Colonizing Visions in Cartographic Visualizations
Maps are powerful tools of persuasion and hegemonic control. They are an integral part of colonization because they allow governments to exert control form a distance. Drawing lines on a map turns land into territory: the abstract, rational, and detached notion of ‘land as a commodity’ that can be owned, divided into parcels, and sold. Drawing these territorial border does not even require knowledge of the land. When Europeans “discovered” the Americas, lines of latitude and longitude sufficed to determine ownership of vast areas they had not even set foot in. It is no surprise then that the 49th parallel functions as the demarcation for much of the international boundary between the US and Canada.
Maps have an aura of objectivity and authority. Their construction is guided by scientific principles of cartographic visualization and they are generally authored by government institutions or respected publishing houses. But, as the old dictum goes, “all maps lie flat, all flat maps lie”. The very nature of their design necessitates distortions because of the need to (1) convert the 3-D world into a 2-D image, (2) select a limited number of elements to fit into a reduced representation size, (3) use symbols to organize related features into a coherent system of signs. On top of these limitations are the values and biases of the map makers that invariable enter the creative process.

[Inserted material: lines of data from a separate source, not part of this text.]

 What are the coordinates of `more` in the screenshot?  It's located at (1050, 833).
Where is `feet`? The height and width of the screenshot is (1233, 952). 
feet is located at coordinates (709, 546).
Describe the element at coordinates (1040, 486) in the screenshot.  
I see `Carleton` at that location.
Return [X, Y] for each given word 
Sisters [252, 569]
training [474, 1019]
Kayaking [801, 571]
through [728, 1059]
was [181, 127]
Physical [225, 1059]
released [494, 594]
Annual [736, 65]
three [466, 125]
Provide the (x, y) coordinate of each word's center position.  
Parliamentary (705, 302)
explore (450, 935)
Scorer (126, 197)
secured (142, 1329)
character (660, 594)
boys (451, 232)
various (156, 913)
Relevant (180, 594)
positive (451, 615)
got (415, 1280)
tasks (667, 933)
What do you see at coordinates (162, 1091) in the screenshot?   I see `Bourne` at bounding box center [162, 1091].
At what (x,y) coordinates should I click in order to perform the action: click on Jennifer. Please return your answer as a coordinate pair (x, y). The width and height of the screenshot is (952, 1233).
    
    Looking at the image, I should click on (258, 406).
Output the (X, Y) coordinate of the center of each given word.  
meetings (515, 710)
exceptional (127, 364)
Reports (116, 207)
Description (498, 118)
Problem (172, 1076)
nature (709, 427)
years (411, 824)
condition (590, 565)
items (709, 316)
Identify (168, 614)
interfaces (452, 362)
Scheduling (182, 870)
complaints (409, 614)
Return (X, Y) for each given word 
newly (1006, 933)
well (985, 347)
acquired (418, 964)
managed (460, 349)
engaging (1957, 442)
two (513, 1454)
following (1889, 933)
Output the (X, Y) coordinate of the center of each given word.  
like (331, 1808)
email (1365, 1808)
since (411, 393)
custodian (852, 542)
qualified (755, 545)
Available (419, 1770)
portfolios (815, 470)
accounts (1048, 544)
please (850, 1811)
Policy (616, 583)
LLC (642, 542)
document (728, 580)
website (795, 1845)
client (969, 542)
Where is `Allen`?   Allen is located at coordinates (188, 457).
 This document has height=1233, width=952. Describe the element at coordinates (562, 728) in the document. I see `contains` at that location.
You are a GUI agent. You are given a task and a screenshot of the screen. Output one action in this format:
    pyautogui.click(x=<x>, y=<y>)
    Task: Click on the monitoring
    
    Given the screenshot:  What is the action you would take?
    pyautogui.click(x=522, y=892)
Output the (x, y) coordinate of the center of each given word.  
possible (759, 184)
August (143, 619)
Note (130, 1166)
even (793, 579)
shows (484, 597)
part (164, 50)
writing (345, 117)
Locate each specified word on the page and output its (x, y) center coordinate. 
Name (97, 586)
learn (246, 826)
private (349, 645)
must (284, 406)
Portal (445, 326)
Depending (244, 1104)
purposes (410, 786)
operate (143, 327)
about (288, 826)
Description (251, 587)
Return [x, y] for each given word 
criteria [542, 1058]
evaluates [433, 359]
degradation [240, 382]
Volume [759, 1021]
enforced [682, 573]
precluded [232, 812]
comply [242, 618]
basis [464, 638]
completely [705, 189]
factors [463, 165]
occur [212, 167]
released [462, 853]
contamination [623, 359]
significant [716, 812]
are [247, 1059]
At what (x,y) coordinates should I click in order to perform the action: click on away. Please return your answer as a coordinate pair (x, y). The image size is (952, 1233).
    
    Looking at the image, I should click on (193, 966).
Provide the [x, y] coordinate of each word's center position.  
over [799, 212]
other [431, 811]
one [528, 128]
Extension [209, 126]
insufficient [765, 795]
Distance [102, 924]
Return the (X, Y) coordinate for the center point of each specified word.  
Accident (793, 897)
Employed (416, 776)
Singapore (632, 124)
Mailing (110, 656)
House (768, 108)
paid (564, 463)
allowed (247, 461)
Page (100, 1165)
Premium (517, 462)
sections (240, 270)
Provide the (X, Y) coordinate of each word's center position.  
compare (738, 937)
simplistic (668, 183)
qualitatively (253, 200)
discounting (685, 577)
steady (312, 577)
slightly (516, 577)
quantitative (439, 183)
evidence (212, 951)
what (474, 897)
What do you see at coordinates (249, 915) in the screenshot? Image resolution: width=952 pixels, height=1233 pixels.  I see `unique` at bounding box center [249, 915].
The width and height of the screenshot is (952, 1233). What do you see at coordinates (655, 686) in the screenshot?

There are hardly any maps of indigenous borderlands that show how native lands are divided by international boundaries. For indigenous peoples, the most problematic aspect is “the primacy of the nation-state”, that is, the unquestioned belief that each of the 200 or so existing modern states is the sole owner of its lands. The colorful patches of state territories we see on a world political map represent separate sovereign territories or claims of exclusive ownership. So it is not surprising that when governments map indigenous lands, they map them within their own territories. They do not include lands of the same group in adjacent countries or even when it is bisected by the border, as, for example, in the case of the Mohawk, the Blackfoot Confederation in the US-Canada borderlands. To do so, would invite questions about sovereignty.
Respected popular scientific publishing houses or cultural organizations also fall into the trap of restricting maps of indigenous peoples to existing state territories.
The “Indian country” in the wall map of that title by National Geographic, curiously ends exactly at the borders of the United States.
The map of Canada’s First Peoples that is listed as a teacher resource on the FNER – Indigenous Perspectives on Education website ends at the southern Canadian border with the United States and fills the empty spaces with canoes. Eerily reminiscent of the maps of early explorers that covered unknown lands with monsters and mythical creatures.
The wall map of First Alaskans in the performance space of the Alaska Native Heritage Center clearly shows how their homelands cover the entire state, but at the same time gives the false impression that these homelands magically end at the border with Canada.